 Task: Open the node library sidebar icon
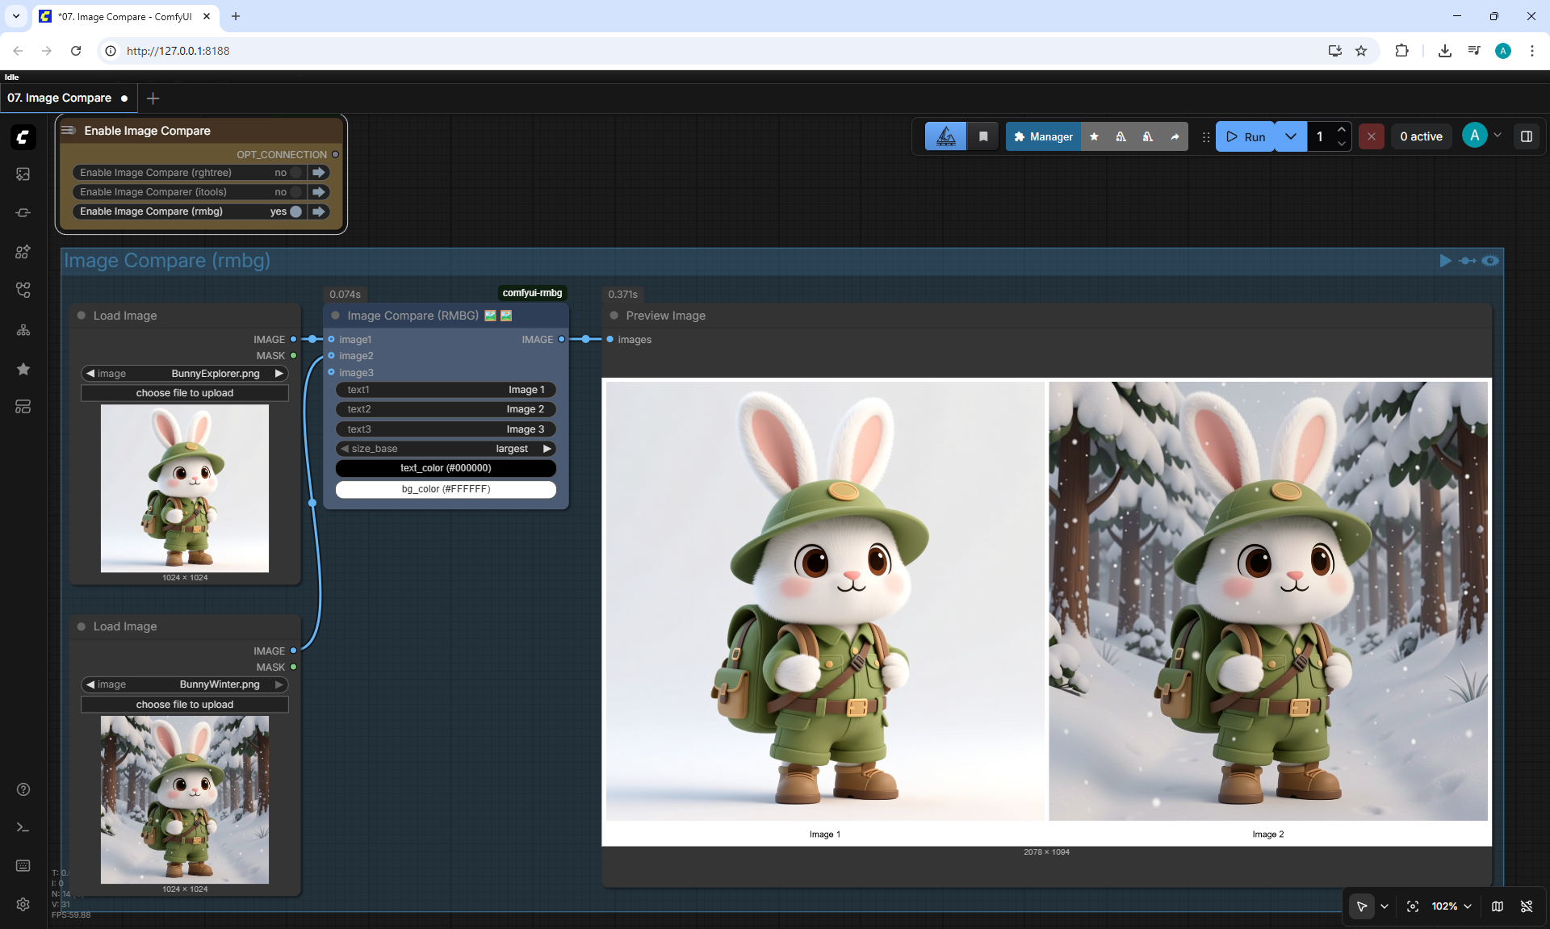pos(23,252)
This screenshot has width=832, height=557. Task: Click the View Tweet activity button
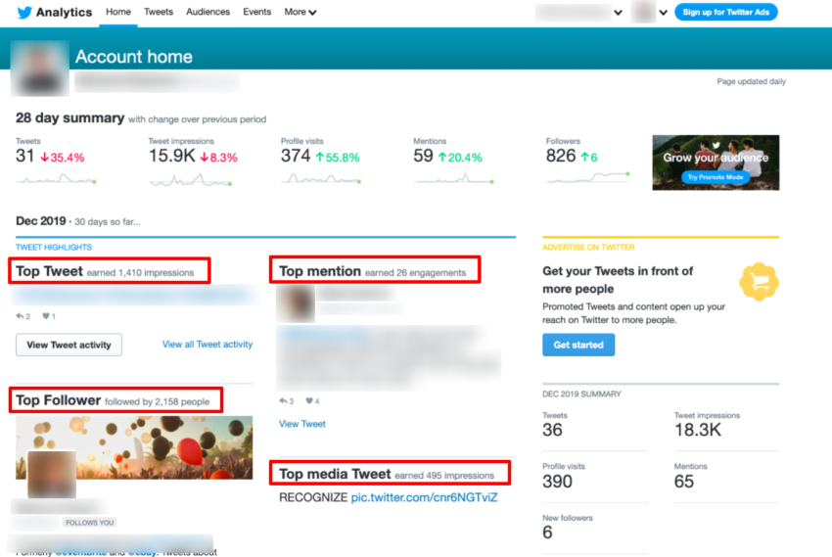pos(69,345)
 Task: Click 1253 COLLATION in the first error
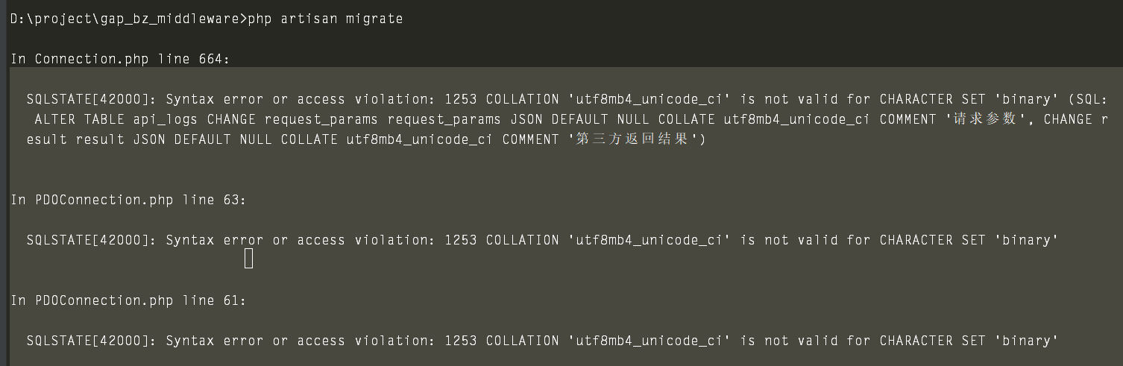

• [EXERCISE REQUIREMENTS]: Hand back the data above exactly, leaving out all pictures.

• [YOUR SOLUTION]:
 Task: Open the node library sidebar icon
pos(23,252)
This screenshot has width=832, height=557. Task: Click the View Tweet activity button
pos(69,345)
 Task: Click 1253 COLLATION in the first error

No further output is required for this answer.